Collected data
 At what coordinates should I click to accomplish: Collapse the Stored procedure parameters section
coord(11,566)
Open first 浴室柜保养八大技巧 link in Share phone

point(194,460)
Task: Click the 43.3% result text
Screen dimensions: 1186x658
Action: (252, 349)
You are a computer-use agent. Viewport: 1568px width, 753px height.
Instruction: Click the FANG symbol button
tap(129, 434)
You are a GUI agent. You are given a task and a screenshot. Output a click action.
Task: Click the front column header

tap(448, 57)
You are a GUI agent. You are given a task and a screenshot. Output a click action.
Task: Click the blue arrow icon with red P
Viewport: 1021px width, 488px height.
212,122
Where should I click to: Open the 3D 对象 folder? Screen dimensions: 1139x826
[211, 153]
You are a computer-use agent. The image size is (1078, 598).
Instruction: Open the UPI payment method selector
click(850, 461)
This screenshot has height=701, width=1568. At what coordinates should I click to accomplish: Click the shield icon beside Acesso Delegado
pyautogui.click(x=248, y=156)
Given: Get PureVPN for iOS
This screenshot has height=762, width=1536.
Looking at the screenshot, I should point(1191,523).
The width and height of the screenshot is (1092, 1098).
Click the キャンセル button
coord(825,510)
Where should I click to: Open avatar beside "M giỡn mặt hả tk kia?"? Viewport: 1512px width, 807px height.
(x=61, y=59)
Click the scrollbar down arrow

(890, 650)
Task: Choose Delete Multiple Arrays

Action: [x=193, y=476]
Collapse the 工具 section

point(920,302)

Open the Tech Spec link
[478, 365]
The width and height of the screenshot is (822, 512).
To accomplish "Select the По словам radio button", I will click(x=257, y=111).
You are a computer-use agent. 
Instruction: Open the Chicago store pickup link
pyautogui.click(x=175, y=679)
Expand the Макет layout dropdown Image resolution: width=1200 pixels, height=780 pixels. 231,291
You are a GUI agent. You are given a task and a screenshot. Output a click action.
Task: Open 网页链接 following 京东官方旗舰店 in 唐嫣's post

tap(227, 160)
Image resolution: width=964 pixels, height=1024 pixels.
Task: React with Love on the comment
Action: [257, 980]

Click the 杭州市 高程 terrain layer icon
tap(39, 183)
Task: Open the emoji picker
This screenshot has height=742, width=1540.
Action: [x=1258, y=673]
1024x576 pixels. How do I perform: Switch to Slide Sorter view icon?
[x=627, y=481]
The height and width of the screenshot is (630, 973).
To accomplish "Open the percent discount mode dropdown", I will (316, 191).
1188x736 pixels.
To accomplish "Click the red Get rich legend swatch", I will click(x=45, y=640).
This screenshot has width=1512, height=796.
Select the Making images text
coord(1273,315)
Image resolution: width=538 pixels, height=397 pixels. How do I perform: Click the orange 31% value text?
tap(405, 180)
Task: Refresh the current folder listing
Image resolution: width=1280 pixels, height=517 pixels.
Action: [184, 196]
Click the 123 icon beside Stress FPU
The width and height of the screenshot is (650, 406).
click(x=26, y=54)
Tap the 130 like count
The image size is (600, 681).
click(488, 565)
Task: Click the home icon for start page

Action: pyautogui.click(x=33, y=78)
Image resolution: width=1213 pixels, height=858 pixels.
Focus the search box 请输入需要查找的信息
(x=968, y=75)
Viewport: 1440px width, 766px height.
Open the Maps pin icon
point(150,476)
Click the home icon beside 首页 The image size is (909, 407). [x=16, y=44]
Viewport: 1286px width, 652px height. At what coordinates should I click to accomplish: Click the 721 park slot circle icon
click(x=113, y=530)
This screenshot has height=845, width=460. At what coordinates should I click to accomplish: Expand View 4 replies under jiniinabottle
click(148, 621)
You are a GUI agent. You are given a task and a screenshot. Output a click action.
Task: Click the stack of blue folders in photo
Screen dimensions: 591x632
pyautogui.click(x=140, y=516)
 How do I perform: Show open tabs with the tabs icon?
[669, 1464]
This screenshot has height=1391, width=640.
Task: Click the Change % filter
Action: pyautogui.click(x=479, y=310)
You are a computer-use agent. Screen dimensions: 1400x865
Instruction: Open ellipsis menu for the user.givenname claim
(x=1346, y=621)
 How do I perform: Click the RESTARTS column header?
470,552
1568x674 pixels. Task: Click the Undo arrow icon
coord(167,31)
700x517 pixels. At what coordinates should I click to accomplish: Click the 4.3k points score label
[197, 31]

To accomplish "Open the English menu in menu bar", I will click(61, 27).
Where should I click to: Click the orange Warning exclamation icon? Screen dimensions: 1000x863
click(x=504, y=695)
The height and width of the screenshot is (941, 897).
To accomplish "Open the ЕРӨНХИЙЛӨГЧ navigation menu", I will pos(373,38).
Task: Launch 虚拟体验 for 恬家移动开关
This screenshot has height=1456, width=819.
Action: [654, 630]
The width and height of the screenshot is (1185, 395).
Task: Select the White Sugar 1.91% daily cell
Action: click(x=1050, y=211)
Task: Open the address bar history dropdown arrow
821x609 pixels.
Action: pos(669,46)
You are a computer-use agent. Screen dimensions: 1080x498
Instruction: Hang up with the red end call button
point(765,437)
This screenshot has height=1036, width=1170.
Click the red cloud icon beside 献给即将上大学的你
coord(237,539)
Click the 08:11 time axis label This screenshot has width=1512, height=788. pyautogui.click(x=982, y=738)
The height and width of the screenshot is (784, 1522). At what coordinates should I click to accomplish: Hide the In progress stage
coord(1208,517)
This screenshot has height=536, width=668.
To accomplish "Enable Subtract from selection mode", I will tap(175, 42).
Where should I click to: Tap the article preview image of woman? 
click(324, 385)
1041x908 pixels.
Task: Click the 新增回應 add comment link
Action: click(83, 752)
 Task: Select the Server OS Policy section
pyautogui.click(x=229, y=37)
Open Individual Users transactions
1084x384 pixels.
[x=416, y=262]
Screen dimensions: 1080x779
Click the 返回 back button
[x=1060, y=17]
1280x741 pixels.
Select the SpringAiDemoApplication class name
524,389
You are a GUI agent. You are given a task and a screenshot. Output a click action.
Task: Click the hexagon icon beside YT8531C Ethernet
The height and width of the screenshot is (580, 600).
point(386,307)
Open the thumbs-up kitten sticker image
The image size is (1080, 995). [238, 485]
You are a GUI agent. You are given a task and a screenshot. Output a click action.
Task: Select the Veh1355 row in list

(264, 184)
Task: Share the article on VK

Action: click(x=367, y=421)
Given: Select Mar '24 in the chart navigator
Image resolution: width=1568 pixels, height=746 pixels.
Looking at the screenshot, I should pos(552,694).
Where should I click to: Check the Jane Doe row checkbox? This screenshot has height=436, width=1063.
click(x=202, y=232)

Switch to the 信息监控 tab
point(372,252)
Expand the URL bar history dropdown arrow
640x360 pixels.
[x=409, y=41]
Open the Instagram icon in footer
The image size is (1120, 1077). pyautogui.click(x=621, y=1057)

-- The problem --
Each line of the data above is to be set down exactly.

-- Answer area --
 At what coordinates should I click to accomplish: Collapse the Stored procedure parameters section
coord(11,566)
Open first 浴室柜保养八大技巧 link in Share phone

point(194,460)
Task: Click the 43.3% result text
Screen dimensions: 1186x658
Action: (252, 349)
You are a computer-use agent. Viewport: 1568px width, 753px height.
Instruction: Click the FANG symbol button
tap(129, 434)
You are a GUI agent. You are given a task and a screenshot. Output a click action.
Task: Click the front column header

tap(448, 57)
You are a GUI agent. You are given a task and a screenshot. Output a click action.
Task: Click the blue arrow icon with red P
Viewport: 1021px width, 488px height.
212,122
Where should I click to: Open the 3D 对象 folder? Screen dimensions: 1139x826
[211, 153]
You are a computer-use agent. The image size is (1078, 598).
Instruction: Open the UPI payment method selector
click(850, 461)
This screenshot has height=701, width=1568. At what coordinates should I click to accomplish: Click the shield icon beside Acesso Delegado
pyautogui.click(x=248, y=156)
Given: Get PureVPN for iOS
This screenshot has height=762, width=1536.
Looking at the screenshot, I should point(1191,523).
The width and height of the screenshot is (1092, 1098).
Click the キャンセル button
coord(825,510)
Where should I click to: Open avatar beside "M giỡn mặt hả tk kia?"? Viewport: 1512px width, 807px height.
(x=61, y=59)
Click the scrollbar down arrow

(890, 650)
Task: Choose Delete Multiple Arrays

Action: [x=193, y=476]
Collapse the 工具 section

point(920,302)

Open the Tech Spec link
[478, 365]
The width and height of the screenshot is (822, 512).
To accomplish "Select the По словам radio button", I will click(x=257, y=111).
You are a computer-use agent. 
Instruction: Open the Chicago store pickup link
pyautogui.click(x=175, y=679)
Expand the Макет layout dropdown Image resolution: width=1200 pixels, height=780 pixels. 231,291
You are a GUI agent. You are given a task and a screenshot. Output a click action.
Task: Open 网页链接 following 京东官方旗舰店 in 唐嫣's post

tap(227, 160)
Image resolution: width=964 pixels, height=1024 pixels.
Task: React with Love on the comment
Action: [257, 980]

Click the 杭州市 高程 terrain layer icon
tap(39, 183)
Task: Open the emoji picker
This screenshot has height=742, width=1540.
Action: [x=1258, y=673]
1024x576 pixels. How do I perform: Switch to Slide Sorter view icon?
[x=627, y=481]
The height and width of the screenshot is (630, 973).
To accomplish "Open the percent discount mode dropdown", I will (316, 191).
1188x736 pixels.
To accomplish "Click the red Get rich legend swatch", I will click(x=45, y=640).
This screenshot has width=1512, height=796.
Select the Making images text
coord(1273,315)
Image resolution: width=538 pixels, height=397 pixels. How do I perform: Click the orange 31% value text?
tap(405, 180)
Task: Refresh the current folder listing
Image resolution: width=1280 pixels, height=517 pixels.
Action: [184, 196]
Click the 123 icon beside Stress FPU
The width and height of the screenshot is (650, 406).
click(x=26, y=54)
Tap the 130 like count
The image size is (600, 681).
click(488, 565)
Task: Click the home icon for start page

Action: pyautogui.click(x=33, y=78)
Image resolution: width=1213 pixels, height=858 pixels.
Focus the search box 请输入需要查找的信息
(x=968, y=75)
Viewport: 1440px width, 766px height.
Open the Maps pin icon
point(150,476)
Click the home icon beside 首页 The image size is (909, 407). [x=16, y=44]
Viewport: 1286px width, 652px height. At what coordinates should I click to accomplish: Click the 721 park slot circle icon
click(x=113, y=530)
This screenshot has height=845, width=460. At what coordinates should I click to accomplish: Expand View 4 replies under jiniinabottle
click(148, 621)
You are a GUI agent. You are given a task and a screenshot. Output a click action.
Task: Click the stack of blue folders in photo
Screen dimensions: 591x632
pyautogui.click(x=140, y=516)
 How do I perform: Show open tabs with the tabs icon?
[669, 1464]
This screenshot has height=1391, width=640.
Task: Click the Change % filter
Action: pyautogui.click(x=479, y=310)
You are a computer-use agent. Screen dimensions: 1400x865
Instruction: Open ellipsis menu for the user.givenname claim
(x=1346, y=621)
 How do I perform: Click the RESTARTS column header?
470,552
1568x674 pixels. Task: Click the Undo arrow icon
coord(167,31)
700x517 pixels. At what coordinates should I click to accomplish: Click the 4.3k points score label
[197, 31]

To accomplish "Open the English menu in menu bar", I will click(61, 27).
Where should I click to: Click the orange Warning exclamation icon? Screen dimensions: 1000x863
click(x=504, y=695)
The height and width of the screenshot is (941, 897).
To accomplish "Open the ЕРӨНХИЙЛӨГЧ navigation menu", I will pos(373,38).
Task: Launch 虚拟体验 for 恬家移动开关
This screenshot has height=1456, width=819.
Action: [654, 630]
The width and height of the screenshot is (1185, 395).
Task: Select the White Sugar 1.91% daily cell
Action: click(x=1050, y=211)
Task: Open the address bar history dropdown arrow
821x609 pixels.
Action: pos(669,46)
You are a computer-use agent. Screen dimensions: 1080x498
Instruction: Hang up with the red end call button
point(765,437)
This screenshot has height=1036, width=1170.
Click the red cloud icon beside 献给即将上大学的你
coord(237,539)
Click the 08:11 time axis label This screenshot has width=1512, height=788. pyautogui.click(x=982, y=738)
The height and width of the screenshot is (784, 1522). At what coordinates should I click to accomplish: Hide the In progress stage
coord(1208,517)
This screenshot has height=536, width=668.
To accomplish "Enable Subtract from selection mode", I will tap(175, 42).
Where should I click to: Tap the article preview image of woman? 
click(324, 385)
1041x908 pixels.
Task: Click the 新增回應 add comment link
Action: click(83, 752)
 Task: Select the Server OS Policy section
pyautogui.click(x=229, y=37)
Open Individual Users transactions
1084x384 pixels.
[x=416, y=262]
Screen dimensions: 1080x779
Click the 返回 back button
[x=1060, y=17]
1280x741 pixels.
Select the SpringAiDemoApplication class name
524,389
You are a GUI agent. You are given a task and a screenshot. Output a click action.
Task: Click the hexagon icon beside YT8531C Ethernet
The height and width of the screenshot is (580, 600).
point(386,307)
Open the thumbs-up kitten sticker image
The image size is (1080, 995). [238, 485]
You are a GUI agent. You are given a task and a screenshot. Output a click action.
Task: Select the Veh1355 row in list

(264, 184)
Task: Share the article on VK

Action: click(x=367, y=421)
Given: Select Mar '24 in the chart navigator
Image resolution: width=1568 pixels, height=746 pixels.
Looking at the screenshot, I should pos(552,694).
Where should I click to: Check the Jane Doe row checkbox? This screenshot has height=436, width=1063.
click(x=202, y=232)

Switch to the 信息监控 tab
point(372,252)
Expand the URL bar history dropdown arrow
640x360 pixels.
[x=409, y=41]
Open the Instagram icon in footer
The image size is (1120, 1077). pyautogui.click(x=621, y=1057)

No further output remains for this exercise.